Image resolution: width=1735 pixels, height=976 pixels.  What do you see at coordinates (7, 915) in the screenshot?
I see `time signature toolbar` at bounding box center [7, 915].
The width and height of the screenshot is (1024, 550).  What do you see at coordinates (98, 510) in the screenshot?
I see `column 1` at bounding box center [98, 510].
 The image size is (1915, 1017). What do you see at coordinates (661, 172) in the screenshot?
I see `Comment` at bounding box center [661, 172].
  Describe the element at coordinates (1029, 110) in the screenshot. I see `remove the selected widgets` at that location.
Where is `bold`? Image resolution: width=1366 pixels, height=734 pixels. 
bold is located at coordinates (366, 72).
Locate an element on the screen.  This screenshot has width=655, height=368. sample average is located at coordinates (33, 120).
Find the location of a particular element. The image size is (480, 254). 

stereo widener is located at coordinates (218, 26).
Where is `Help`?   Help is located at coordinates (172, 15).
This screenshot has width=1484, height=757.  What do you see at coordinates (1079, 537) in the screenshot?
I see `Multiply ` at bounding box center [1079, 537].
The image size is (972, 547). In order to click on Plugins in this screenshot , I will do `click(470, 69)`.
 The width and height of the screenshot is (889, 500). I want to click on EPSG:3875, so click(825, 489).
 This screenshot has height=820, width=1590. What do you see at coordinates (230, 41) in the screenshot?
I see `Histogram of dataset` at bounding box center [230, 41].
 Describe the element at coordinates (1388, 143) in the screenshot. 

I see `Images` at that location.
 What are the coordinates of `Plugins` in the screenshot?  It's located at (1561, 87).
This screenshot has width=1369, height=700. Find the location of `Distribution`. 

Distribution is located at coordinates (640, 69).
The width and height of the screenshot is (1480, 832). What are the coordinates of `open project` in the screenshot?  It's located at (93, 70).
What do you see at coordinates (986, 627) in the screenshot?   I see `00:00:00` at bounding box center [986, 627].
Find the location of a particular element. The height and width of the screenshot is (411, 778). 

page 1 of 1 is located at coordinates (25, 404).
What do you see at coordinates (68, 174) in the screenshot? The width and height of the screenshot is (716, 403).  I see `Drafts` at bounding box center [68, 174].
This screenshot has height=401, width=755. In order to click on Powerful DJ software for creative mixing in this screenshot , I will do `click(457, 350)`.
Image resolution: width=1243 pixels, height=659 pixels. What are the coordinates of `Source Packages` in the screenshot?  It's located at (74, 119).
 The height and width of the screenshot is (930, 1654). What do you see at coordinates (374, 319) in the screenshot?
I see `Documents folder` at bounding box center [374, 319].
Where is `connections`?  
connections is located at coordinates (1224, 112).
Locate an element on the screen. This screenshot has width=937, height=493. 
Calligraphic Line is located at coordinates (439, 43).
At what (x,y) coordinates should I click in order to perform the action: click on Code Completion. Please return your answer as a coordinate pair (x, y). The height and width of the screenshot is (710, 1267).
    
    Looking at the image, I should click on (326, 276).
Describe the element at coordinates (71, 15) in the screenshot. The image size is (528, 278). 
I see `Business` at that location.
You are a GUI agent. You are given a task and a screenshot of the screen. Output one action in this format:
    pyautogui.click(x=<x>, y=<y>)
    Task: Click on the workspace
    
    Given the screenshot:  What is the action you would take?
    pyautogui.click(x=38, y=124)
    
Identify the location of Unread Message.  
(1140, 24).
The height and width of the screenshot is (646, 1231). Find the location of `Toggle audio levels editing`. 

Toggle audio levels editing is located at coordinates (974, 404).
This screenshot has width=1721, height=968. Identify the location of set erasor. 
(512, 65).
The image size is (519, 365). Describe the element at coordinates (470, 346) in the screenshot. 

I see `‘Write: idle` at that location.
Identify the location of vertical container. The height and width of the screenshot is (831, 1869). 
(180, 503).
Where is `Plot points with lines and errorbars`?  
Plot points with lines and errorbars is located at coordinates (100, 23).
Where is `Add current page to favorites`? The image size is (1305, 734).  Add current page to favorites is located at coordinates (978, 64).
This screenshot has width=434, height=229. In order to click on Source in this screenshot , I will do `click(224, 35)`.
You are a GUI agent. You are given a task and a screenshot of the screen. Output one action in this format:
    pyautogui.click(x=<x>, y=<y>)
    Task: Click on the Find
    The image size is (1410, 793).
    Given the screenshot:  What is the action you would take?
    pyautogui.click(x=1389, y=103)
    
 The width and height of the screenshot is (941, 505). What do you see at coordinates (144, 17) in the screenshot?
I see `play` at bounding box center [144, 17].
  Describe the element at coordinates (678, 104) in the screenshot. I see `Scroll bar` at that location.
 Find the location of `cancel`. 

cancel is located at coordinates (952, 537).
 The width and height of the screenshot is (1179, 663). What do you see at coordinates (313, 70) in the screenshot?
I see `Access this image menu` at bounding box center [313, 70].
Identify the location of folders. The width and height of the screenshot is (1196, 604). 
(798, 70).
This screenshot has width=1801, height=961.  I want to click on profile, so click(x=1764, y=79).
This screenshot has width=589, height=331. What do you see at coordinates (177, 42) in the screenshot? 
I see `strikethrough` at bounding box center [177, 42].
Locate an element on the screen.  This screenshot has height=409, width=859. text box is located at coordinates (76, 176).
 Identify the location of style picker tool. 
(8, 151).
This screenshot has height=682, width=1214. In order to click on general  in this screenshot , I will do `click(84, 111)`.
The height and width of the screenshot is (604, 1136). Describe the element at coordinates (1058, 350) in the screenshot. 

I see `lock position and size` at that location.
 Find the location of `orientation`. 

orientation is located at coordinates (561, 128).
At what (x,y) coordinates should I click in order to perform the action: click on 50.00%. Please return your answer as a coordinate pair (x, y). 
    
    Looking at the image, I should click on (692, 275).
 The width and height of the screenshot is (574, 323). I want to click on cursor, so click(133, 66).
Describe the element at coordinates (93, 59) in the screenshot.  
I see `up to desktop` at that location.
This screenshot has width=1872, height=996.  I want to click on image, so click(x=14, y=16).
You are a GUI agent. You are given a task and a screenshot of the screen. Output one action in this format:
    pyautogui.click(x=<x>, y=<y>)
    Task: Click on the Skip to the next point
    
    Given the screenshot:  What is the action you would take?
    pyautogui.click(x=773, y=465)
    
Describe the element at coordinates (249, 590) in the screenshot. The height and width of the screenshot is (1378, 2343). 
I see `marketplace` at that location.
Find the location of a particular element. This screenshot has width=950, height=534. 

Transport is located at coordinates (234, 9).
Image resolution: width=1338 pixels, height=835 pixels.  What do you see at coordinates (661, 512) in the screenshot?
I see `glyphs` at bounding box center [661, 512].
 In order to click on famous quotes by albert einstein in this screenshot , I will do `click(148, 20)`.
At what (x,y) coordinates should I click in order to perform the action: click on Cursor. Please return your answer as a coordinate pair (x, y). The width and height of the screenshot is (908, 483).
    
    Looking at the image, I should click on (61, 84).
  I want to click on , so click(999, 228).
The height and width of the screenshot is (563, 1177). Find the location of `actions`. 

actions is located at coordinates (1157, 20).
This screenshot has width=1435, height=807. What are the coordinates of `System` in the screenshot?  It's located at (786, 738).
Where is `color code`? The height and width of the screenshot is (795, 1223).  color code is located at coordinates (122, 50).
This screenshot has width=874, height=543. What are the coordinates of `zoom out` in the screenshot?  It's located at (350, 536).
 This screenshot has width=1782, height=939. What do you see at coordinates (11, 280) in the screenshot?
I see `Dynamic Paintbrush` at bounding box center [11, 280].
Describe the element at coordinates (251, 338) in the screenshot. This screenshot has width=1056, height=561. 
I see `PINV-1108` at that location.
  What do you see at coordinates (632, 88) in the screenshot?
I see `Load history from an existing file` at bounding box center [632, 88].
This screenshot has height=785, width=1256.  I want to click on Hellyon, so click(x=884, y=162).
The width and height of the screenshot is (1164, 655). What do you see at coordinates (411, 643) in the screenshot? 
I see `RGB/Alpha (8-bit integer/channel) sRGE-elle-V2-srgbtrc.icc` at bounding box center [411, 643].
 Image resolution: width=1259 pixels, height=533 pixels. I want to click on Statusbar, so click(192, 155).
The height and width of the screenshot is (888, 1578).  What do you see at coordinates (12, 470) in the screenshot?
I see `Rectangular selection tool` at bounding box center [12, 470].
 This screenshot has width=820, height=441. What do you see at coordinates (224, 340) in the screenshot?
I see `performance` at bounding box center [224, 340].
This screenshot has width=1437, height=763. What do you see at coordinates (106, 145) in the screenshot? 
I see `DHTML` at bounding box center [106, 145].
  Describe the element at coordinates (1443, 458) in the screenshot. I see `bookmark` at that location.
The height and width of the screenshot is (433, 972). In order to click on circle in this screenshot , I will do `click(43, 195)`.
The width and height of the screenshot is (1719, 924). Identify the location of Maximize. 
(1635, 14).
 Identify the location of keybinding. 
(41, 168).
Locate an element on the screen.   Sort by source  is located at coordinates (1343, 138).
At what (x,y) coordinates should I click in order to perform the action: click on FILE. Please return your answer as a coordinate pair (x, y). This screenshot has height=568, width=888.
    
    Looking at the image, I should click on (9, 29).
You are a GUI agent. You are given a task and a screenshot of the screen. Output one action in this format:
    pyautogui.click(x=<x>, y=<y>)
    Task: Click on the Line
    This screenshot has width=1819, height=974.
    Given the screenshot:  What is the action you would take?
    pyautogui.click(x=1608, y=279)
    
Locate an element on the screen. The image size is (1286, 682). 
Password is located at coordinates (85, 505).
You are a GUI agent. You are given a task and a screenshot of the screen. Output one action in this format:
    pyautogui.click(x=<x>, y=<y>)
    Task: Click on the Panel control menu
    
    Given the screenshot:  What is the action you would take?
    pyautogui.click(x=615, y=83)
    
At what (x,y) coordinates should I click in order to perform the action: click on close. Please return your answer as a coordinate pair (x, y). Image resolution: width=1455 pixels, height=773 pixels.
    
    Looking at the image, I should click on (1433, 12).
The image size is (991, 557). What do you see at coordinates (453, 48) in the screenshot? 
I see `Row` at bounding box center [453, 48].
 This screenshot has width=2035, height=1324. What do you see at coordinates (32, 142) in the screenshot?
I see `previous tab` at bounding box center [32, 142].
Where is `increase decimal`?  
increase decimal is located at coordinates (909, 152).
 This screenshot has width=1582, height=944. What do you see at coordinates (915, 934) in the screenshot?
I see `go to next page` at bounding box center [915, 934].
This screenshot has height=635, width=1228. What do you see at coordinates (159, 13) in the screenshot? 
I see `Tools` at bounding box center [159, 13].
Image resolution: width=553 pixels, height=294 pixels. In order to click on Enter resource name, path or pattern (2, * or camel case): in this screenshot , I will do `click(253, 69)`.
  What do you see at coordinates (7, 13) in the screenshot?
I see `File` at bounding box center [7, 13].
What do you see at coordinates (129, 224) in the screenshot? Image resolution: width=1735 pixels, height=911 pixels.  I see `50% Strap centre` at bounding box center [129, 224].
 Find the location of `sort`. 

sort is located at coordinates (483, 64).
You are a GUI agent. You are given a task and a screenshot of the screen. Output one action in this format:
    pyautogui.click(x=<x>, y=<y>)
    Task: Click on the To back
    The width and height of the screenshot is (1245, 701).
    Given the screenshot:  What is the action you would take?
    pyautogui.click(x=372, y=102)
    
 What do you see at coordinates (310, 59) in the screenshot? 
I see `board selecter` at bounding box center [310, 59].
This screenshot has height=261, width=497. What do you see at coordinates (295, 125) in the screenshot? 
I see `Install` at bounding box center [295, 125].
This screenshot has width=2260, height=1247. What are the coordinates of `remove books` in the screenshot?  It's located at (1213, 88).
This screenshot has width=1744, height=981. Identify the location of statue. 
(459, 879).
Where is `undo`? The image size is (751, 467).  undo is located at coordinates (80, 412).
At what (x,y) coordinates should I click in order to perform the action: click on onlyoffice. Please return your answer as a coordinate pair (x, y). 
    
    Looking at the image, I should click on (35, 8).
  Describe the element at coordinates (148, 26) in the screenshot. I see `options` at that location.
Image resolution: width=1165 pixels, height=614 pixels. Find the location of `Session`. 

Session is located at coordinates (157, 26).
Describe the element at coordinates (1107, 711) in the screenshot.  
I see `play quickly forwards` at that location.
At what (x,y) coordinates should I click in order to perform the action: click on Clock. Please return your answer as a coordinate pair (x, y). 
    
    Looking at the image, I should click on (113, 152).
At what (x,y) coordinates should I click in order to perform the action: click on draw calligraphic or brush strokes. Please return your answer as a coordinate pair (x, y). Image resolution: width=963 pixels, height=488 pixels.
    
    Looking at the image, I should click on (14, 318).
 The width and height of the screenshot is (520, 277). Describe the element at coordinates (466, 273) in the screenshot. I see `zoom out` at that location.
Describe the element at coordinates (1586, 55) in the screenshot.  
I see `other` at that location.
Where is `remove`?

|---|

▶ _DESCRIPTION OF THE TASK_
Reproduce the stretch from the start of the material through the line containing "center [7, 915].", changing "resolution" to "size" and leaving everything else as it is.

▶ _IN RESPONSE_
Image size: width=1735 pixels, height=976 pixels.  What do you see at coordinates (7, 915) in the screenshot?
I see `time signature toolbar` at bounding box center [7, 915].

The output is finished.